1.4 Topics covered (and not covered) in the course

The main topics that this course will cover are:

  • data preparation: how to clean up and massage a data set into an appropriate shape for plotting and analysis

  • data visualization: how to select relevant aspects of data for informative visualization

  • statistical models: what that is, and why it’s beneficial to think in terms of models, not tests

  • statistical inference: what that is, and how it’s done in frequentist and Bayesian approaches

  • hypothesis testing: how to test assumptions about a model’s parameters

  • generalized regression: how to apply generalized regression models to different types of data sets

There is, obviously, a lot that we will not cover in this course. We will, for instance, not dwell at any length on the specifics of algorithms for computing statistical inferences or model fits. We will also only deal with the history of statistics and questions of philosophy of science at the very end of this course and only to the extent that it helps us to better understand the theoretical notions and practical habits that are important in the context of this course. We will also not do extremely heavy math.
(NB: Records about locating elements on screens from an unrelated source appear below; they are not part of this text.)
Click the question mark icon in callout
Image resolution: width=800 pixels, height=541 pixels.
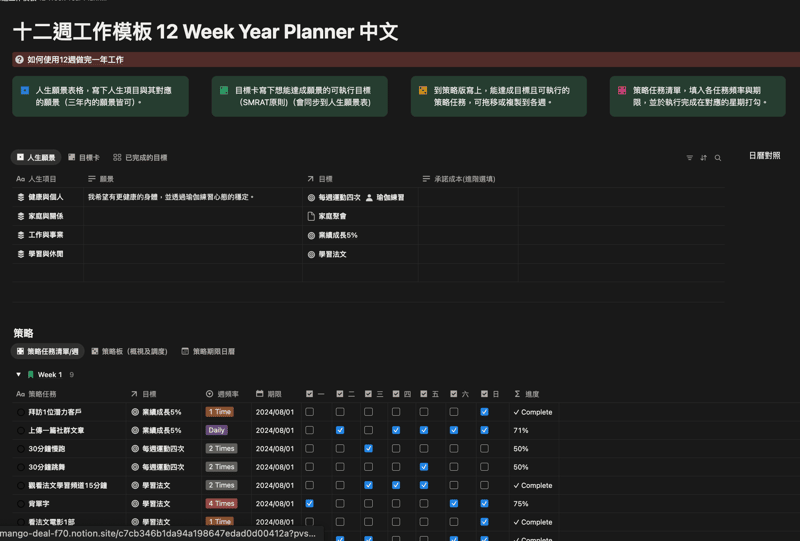[x=19, y=60]

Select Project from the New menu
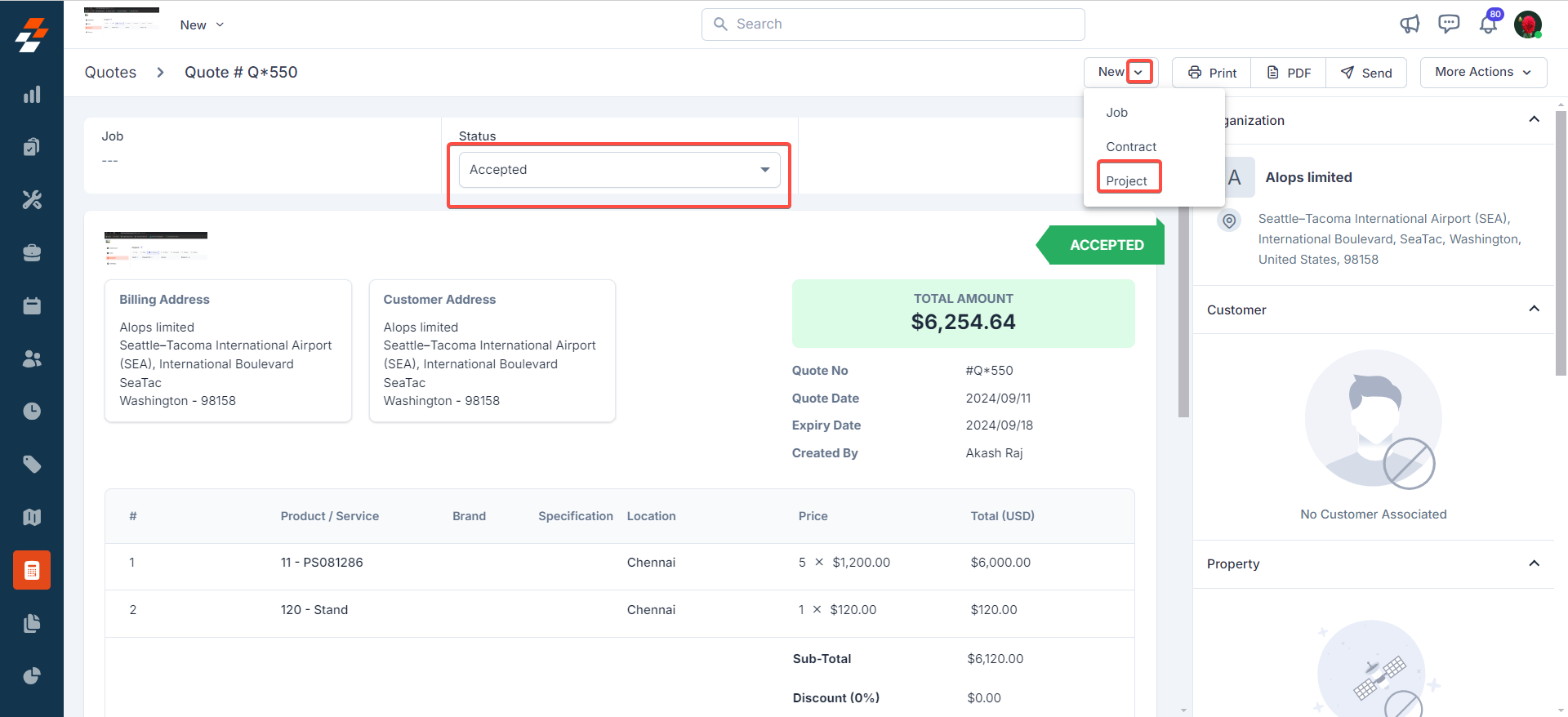(x=1126, y=180)
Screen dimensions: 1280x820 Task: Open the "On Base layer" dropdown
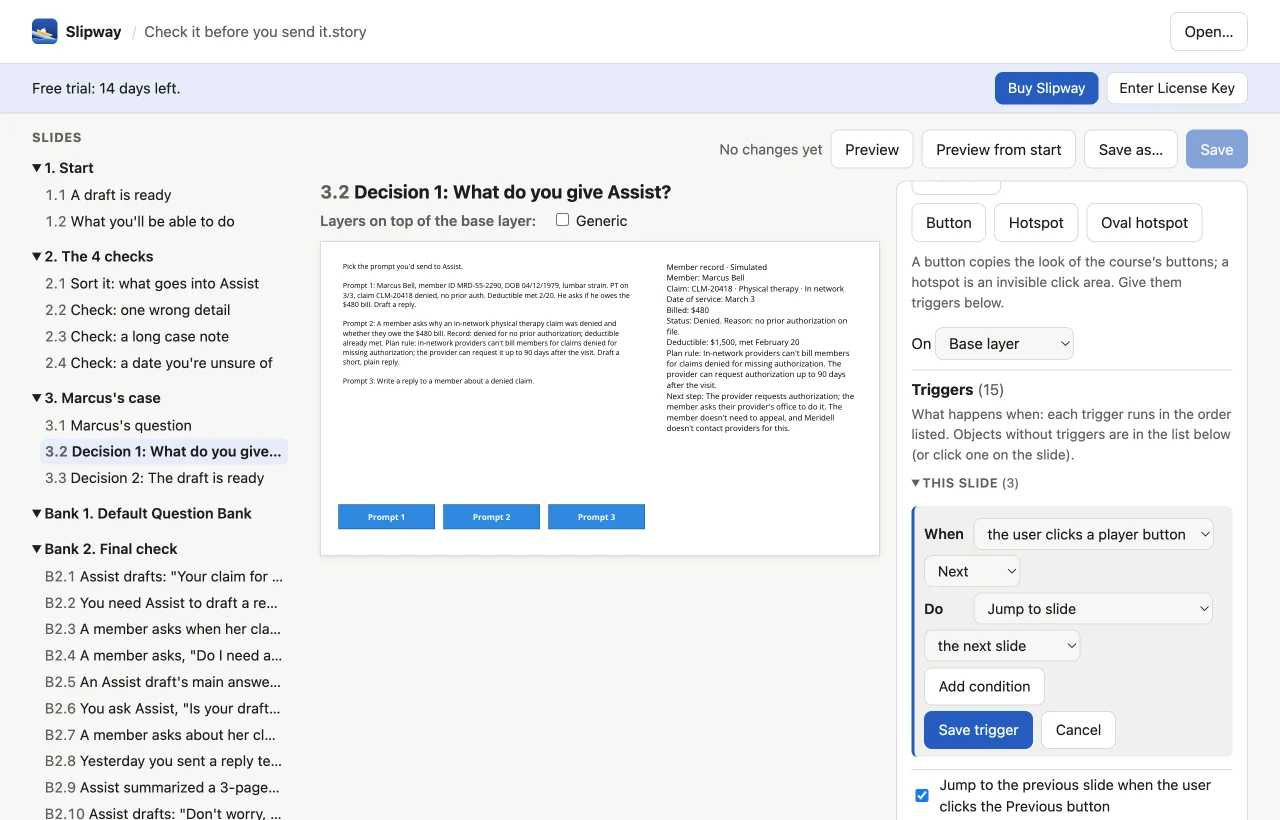coord(1004,344)
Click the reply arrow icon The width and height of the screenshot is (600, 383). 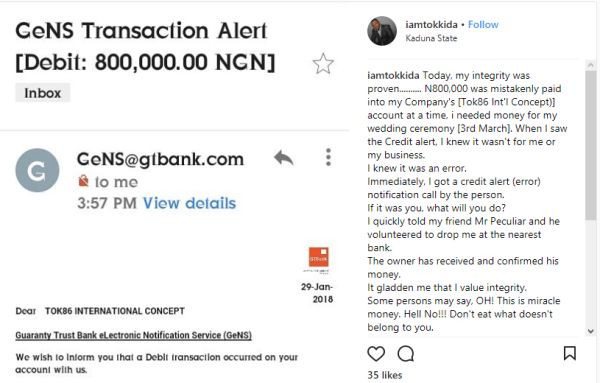pos(284,158)
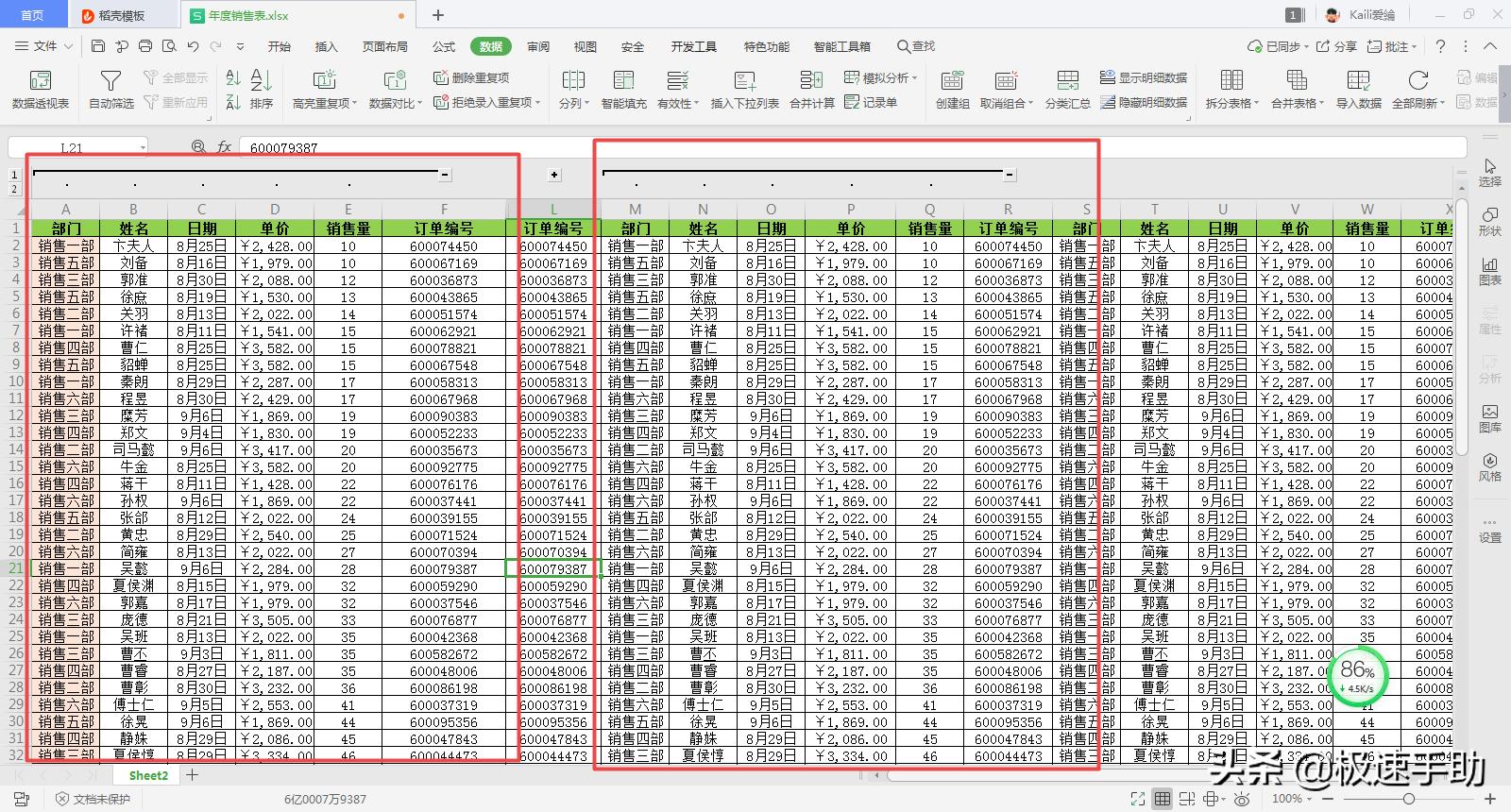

There are at least two different motivations for data analysis, and it is important to keep them apart. This course focuses on data analysis for explanation, i.e., routines that help us understand reality through inspection of empirical data. We will only glance at the alternative approach, which is data analysis for prediction, i.e., using models to predict future observations, as commonly practiced in machine learning and its applications. In sloppy slogan form, this course treats data science for scientific knowledge gain, not data science as an engineering application.